▸ Using the information:
#1 Echo the stretch of the excerpt on civilization and alien contact from "Similarly, many people" through "an alien civilization.", word for word.
#2 According to the excerpt on civilization and alien contact, which two iconic case studies of contact do people commonly cite?
#3 Finish out the next part of the excerpt on civilization and alien contact, picking up after its final sentence.

▸ Given text:
────────────────
The speculation on this has been frankly goofy sometimes. I mean you can make up basically any value of L that you like and justify it in some way. So people say we should try to use Earth’s data to look at it. We should ask what really does cause civilizations to collapse or revert to a lower order of complexity or technological regime.

And, well, we’re still working that one out actually. We have so much work to do and I think that’s important for people to understand that our models of civilization here on Earth are not as solid as popular culture frequently assumes them to be.

Similarly, many people hold outdated ideas regarding scenarios of contact. We have our iconic case studies, such as Columbus landing in the Americas or Cortez and the Aztecs. But most of those have been revamped with additional historical work in even just the last 30 or 40 years.

So when I hear that standard model of Columbus or Cortez, frankly I want to roll my eyes.
For example [Steven] Hawking says - interminably and repeatedly - that when Columbus showed up in the Americas, well, that didn’t turn out very well for the Native Americans. And therefore we should similarly be worried about trying to attract the attention of an alien civilization.
────────────────
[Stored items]
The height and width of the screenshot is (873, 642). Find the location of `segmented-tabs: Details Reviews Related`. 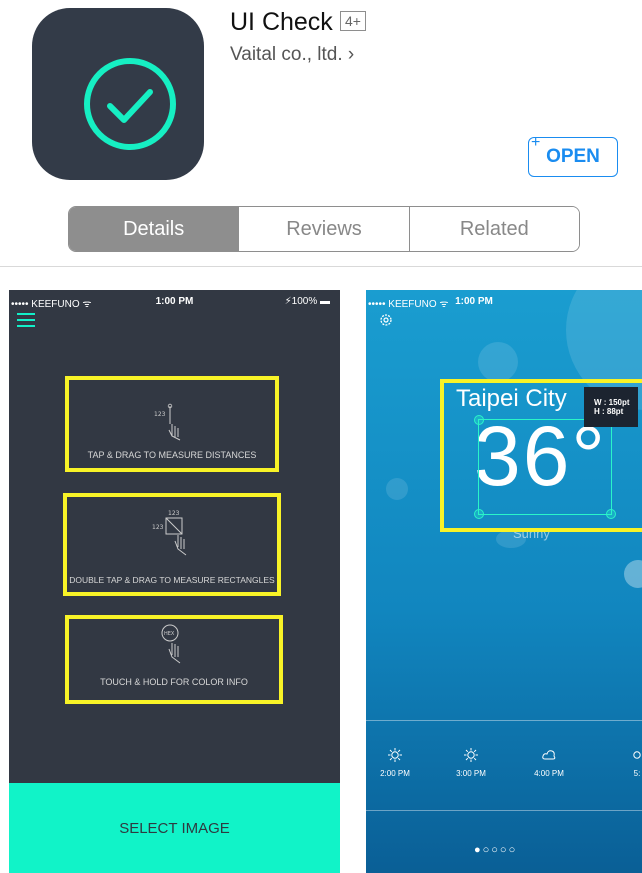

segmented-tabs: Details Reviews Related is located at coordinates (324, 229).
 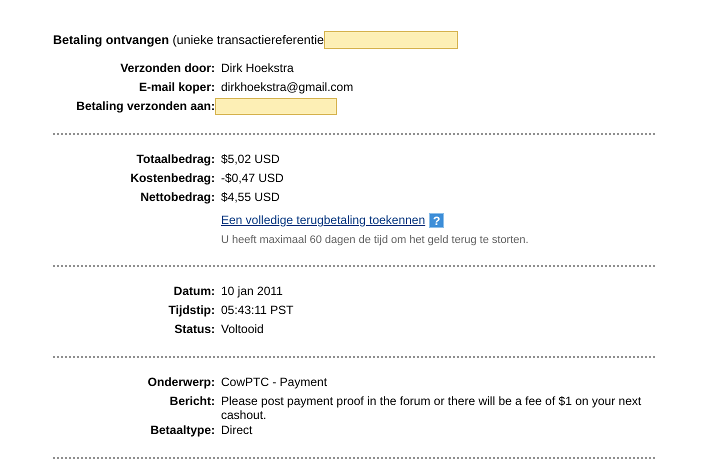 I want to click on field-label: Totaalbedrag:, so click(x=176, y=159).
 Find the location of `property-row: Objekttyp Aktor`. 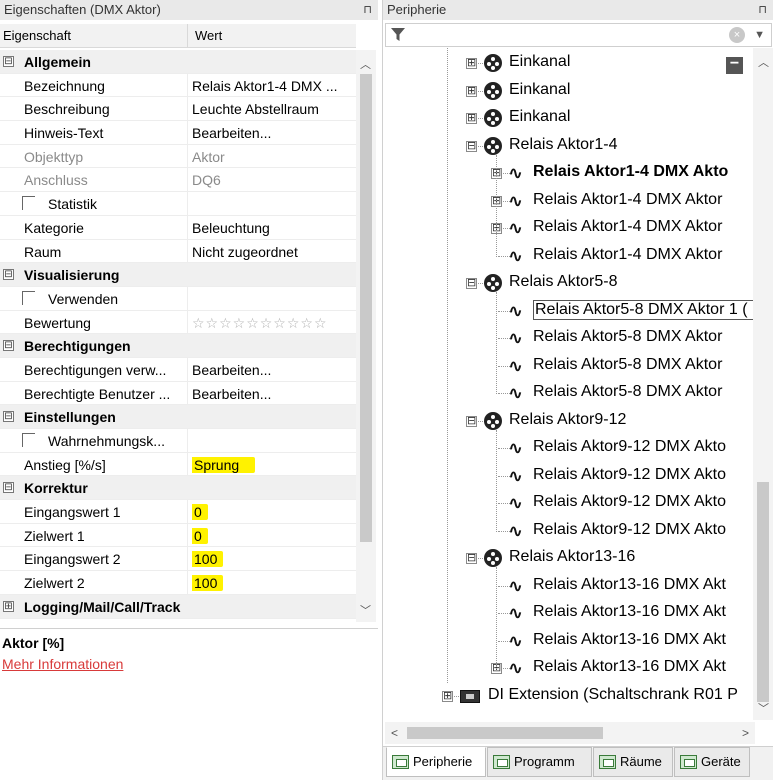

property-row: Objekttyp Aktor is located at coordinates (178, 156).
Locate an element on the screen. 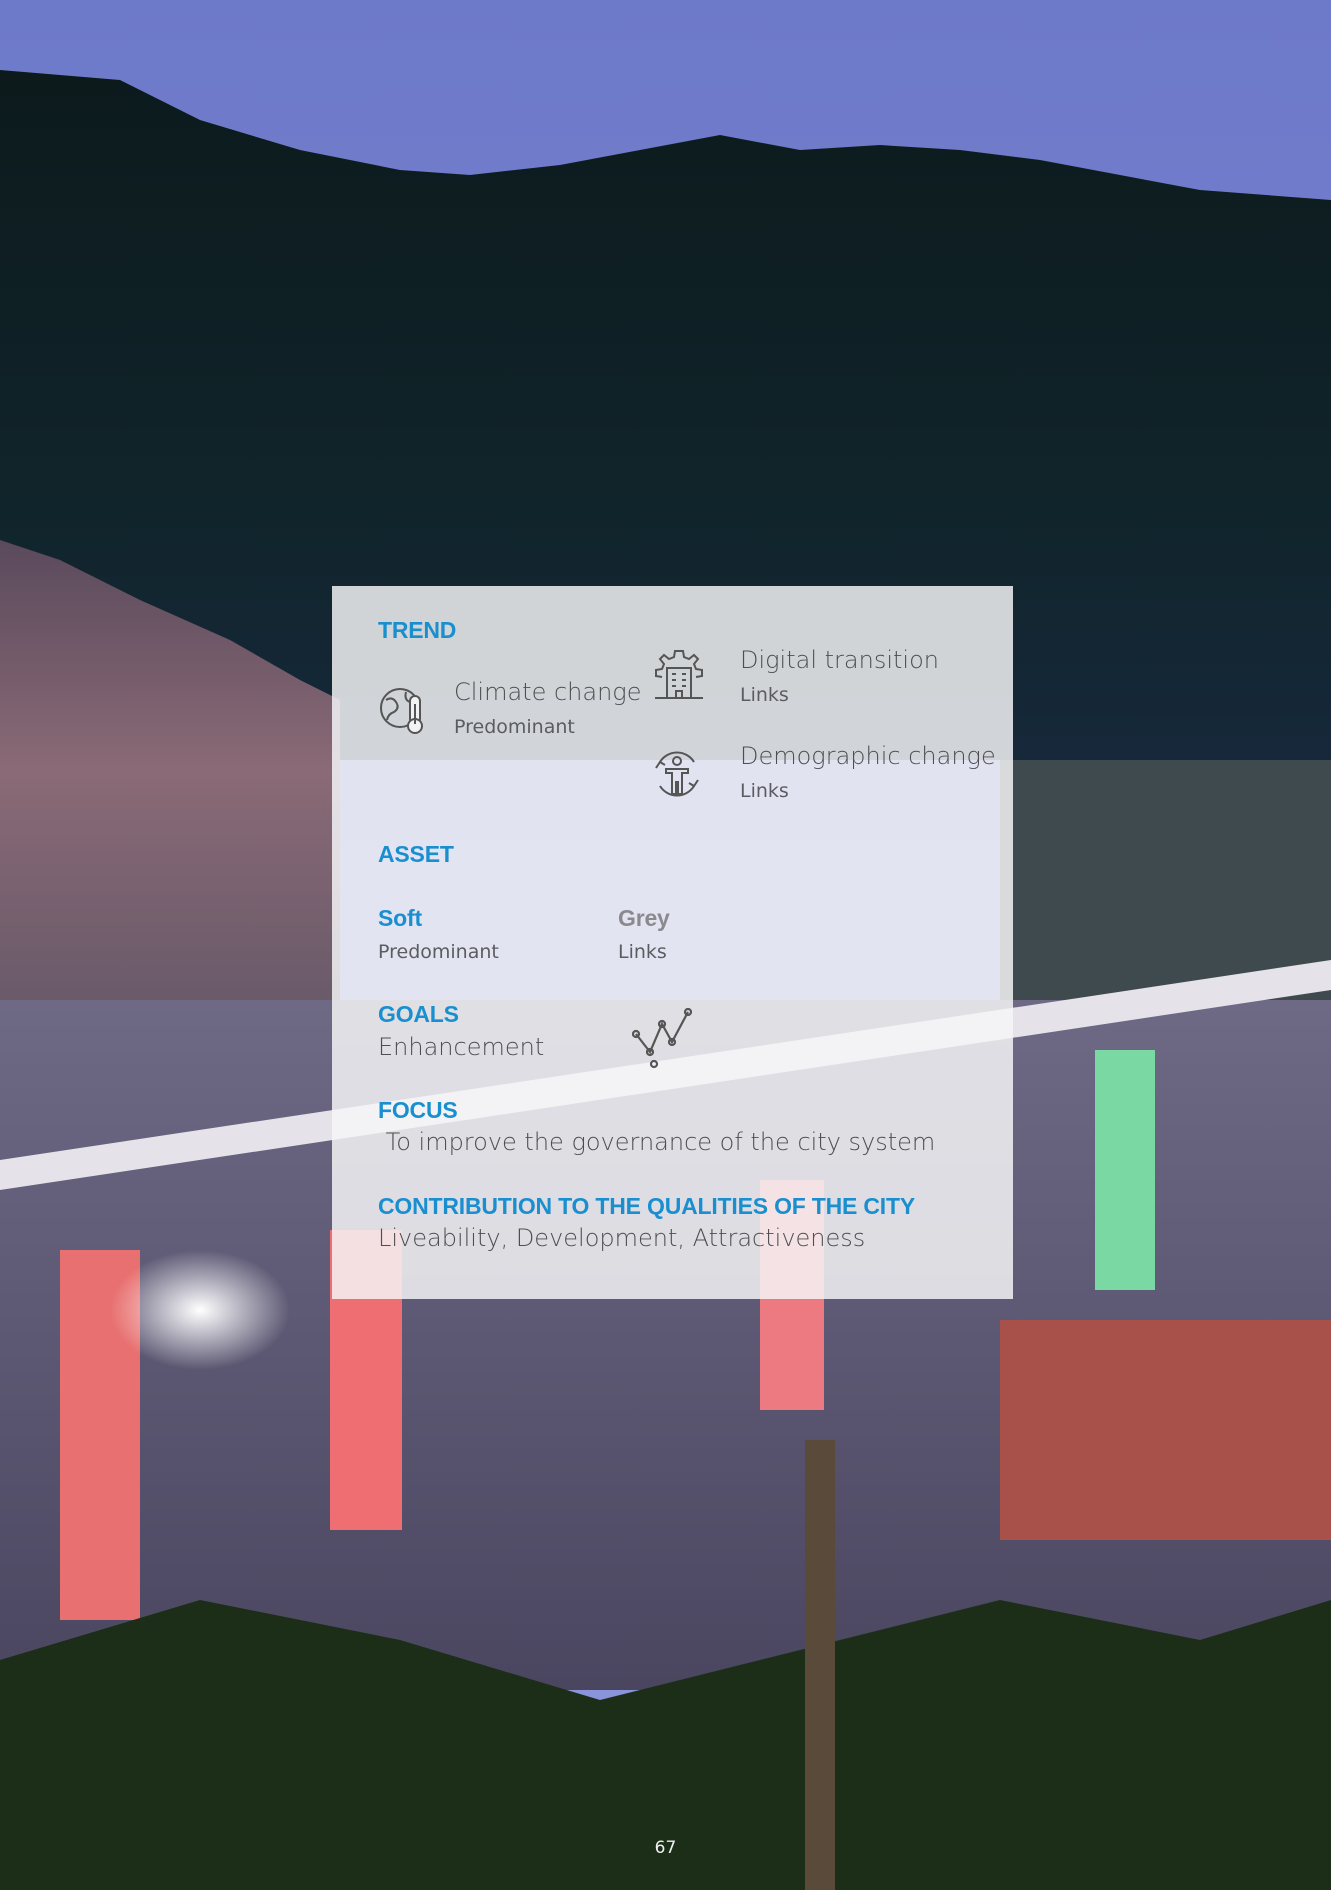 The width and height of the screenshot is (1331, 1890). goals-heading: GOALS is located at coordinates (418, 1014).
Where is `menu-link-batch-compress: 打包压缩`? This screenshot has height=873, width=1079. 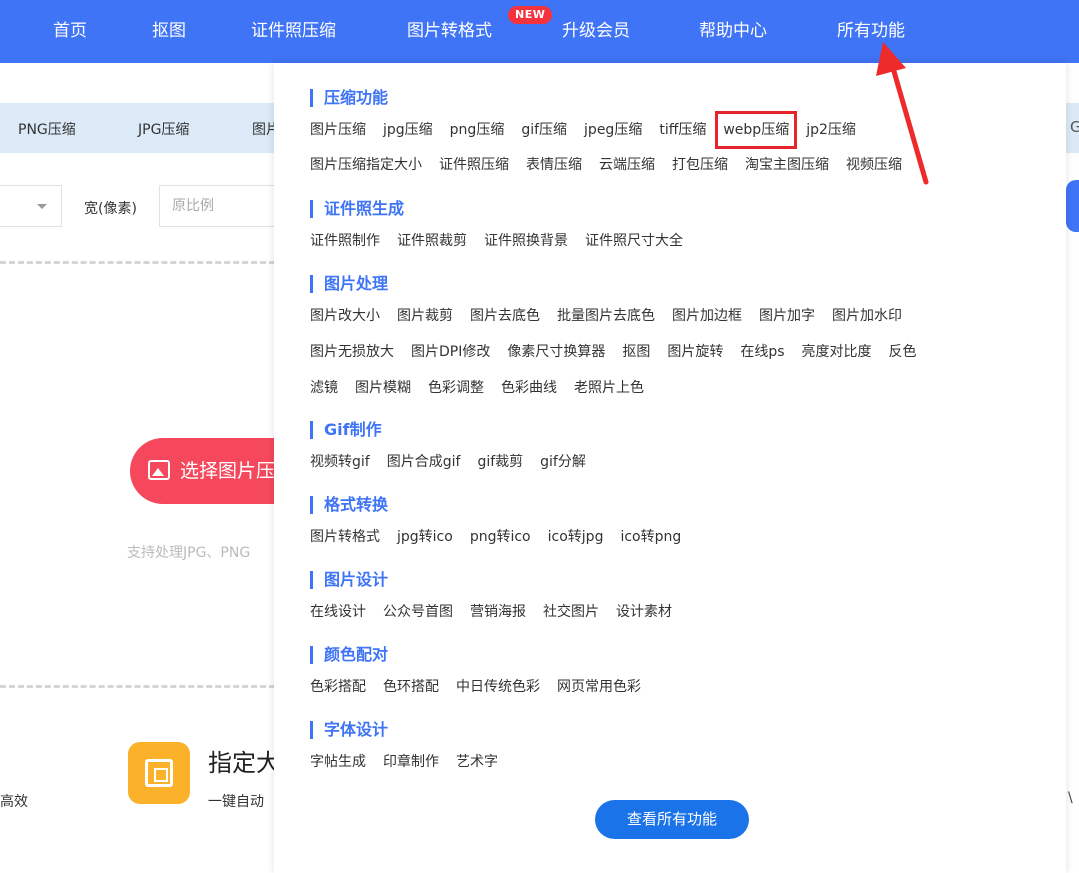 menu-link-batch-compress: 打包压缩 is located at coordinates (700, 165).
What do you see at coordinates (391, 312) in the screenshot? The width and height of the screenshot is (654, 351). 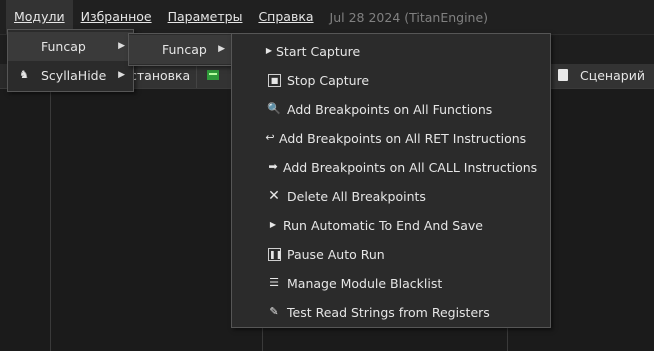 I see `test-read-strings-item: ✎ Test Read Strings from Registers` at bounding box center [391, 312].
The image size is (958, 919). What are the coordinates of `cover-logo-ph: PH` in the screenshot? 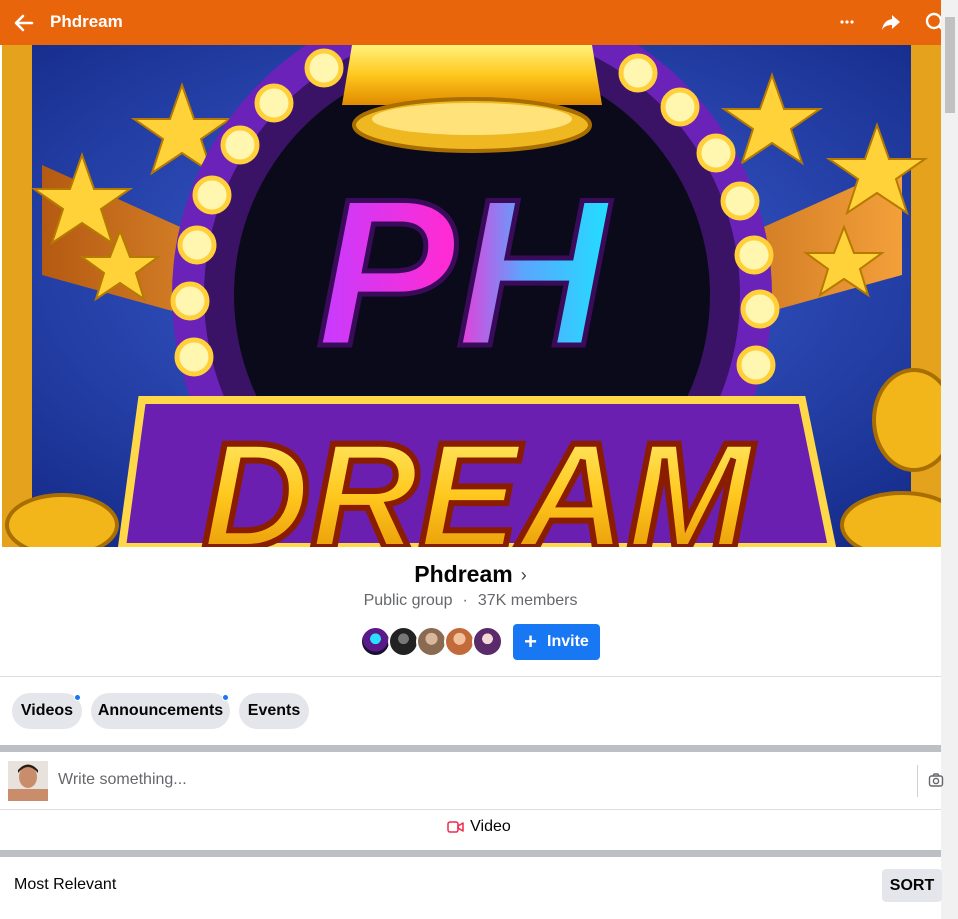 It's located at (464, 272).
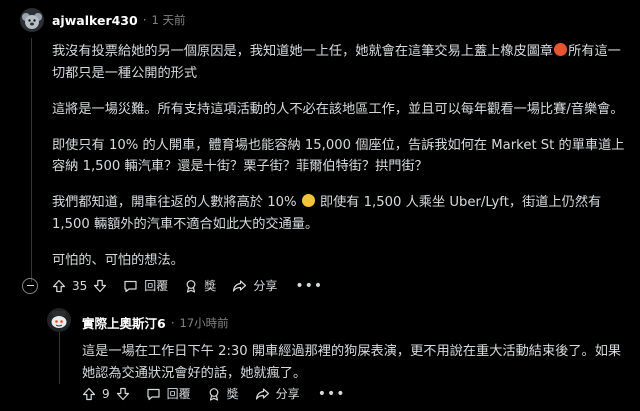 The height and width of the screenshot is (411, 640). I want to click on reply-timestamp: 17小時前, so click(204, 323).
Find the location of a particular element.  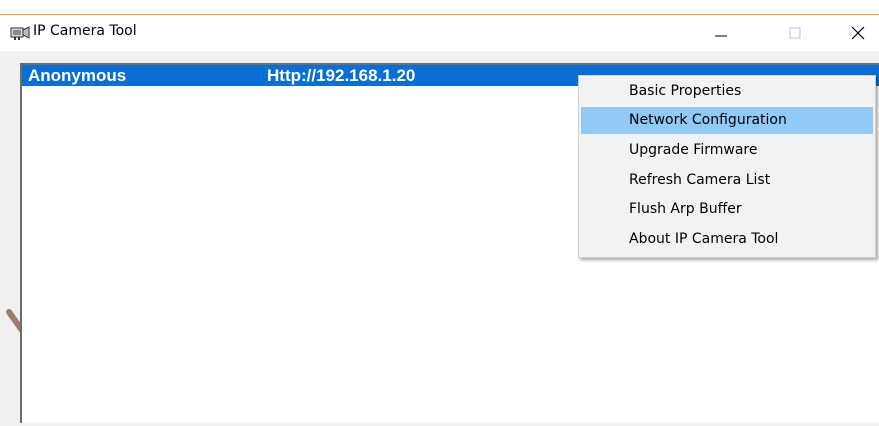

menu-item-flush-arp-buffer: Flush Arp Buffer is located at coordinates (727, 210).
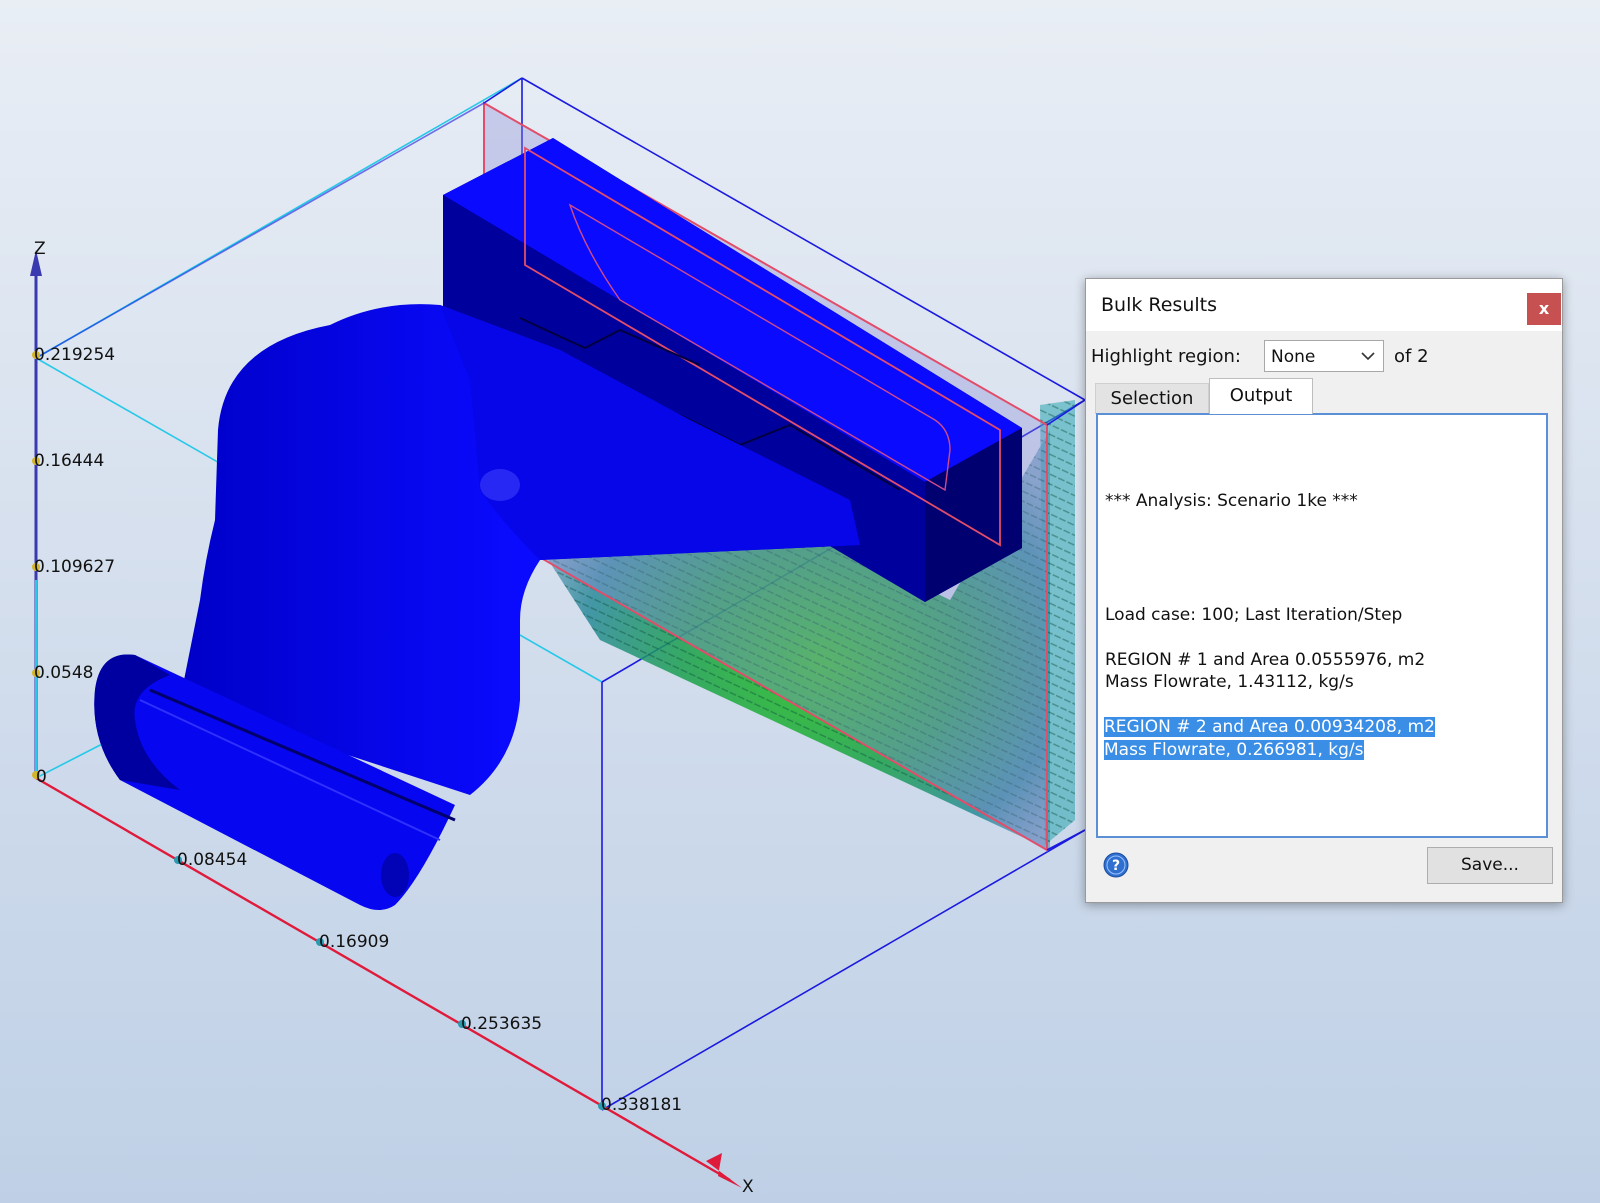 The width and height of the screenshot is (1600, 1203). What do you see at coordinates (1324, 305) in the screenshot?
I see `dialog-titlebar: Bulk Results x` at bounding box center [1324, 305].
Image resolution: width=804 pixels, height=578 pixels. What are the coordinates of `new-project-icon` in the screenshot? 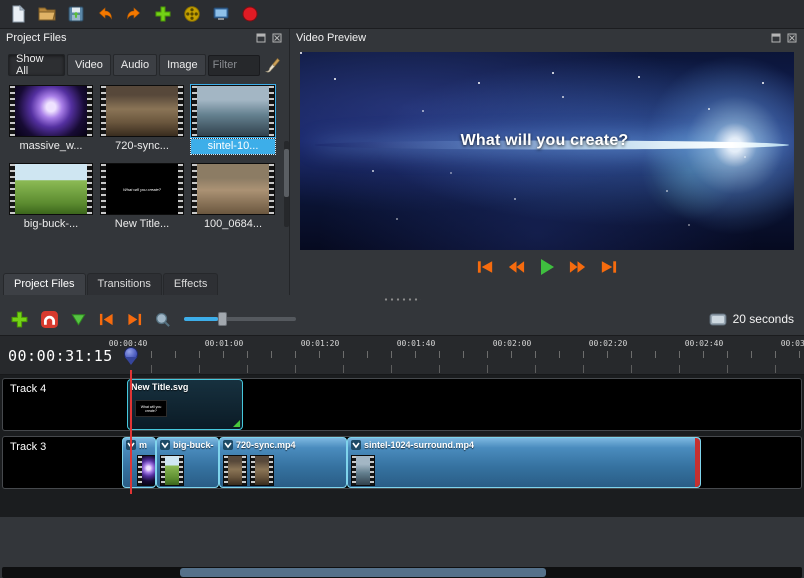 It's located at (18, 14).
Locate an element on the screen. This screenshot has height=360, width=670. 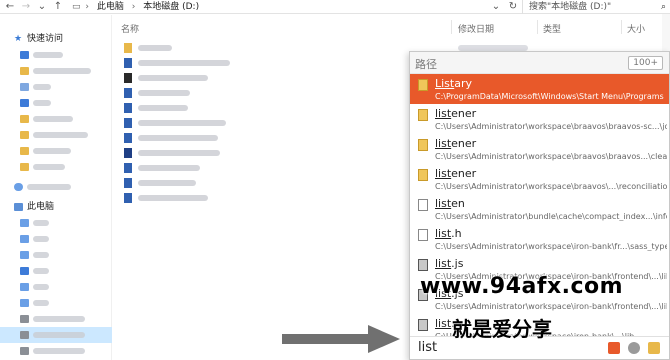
────────────────
▸ Task-by-task outputs:
#1
Similarly, many people hold outdated ideas regarding scenarios of contact. We have our iconic case studies, such as Columbus landing in the Americas or Cortez and the Aztecs. But most of those have been revamped with additional historical work in even just the last 30 or 40 years.

So when I hear that standard model of Columbus or Cortez, frankly I want to roll my eyes.
For example [Steven] Hawking says - interminably and repeatedly - that when Columbus showed up in the Americas, well, that didn’t turn out very well for the Native Americans. And therefore we should similarly be worried about trying to attract the attention of an alien civilization.

#2 Columbus landing in the Americas, and Cortez and the Aztecs.

#3
The problem is that it tends to misrepresent Earth’s history. These stories get invoked in models of contact with an alien society, but it’s a biased retelling of Earth’s history and it’s usually not a very good one.

The underlying narrative there is that it went poorly for the Native Americans because they were the inferior civilization. And, by extension, it would go poorly for us because the other party would be the superior civilization. But that simply wasn’t the case for the Native Americans.

One of the reasons I do the work I do is to try and have people get the history a little bit straighter. 
Wired: There is an oft-heard narrative for alien contact: after we find a signal, it would revolutionize everything, and humanity would put aside their differences and come together as one. How do you take that narrative as an anthropologist?

Denning: One way to read that, in the most general sense, is that it’s a narrative that makes us feel better.

One of the things that astronomy and space exploration in the 20th century has done is force us to confront the universe in a way that we never did before. We had to start understanding that, yeah, asteroids impact the earth and can wipe out a vast proportion of life, and our planet is a fragile spaceship Earth.

I think this has given us this sort of kind of cosmic anxiety. And it would make us feel a whole lot better if we had neighbors and they were friendly and they could enlighten us.

One of the things that runs through the whole SETI discussion is our problems with technology. There is an inherent assumption that the equipment needed for communication across interstellar space would necessarily evolve in tandem with weapons of mass destruction.
Therefore any society that survived long enough to make contact with us would have solved their technological problems.

I think that’s a very hopeful take on it. These stories of contact and what it would do for us, they’ve emerged in concert with these anxieties about the universe and questions about our technology.
I think in some way it’s almost like a coping mechanism.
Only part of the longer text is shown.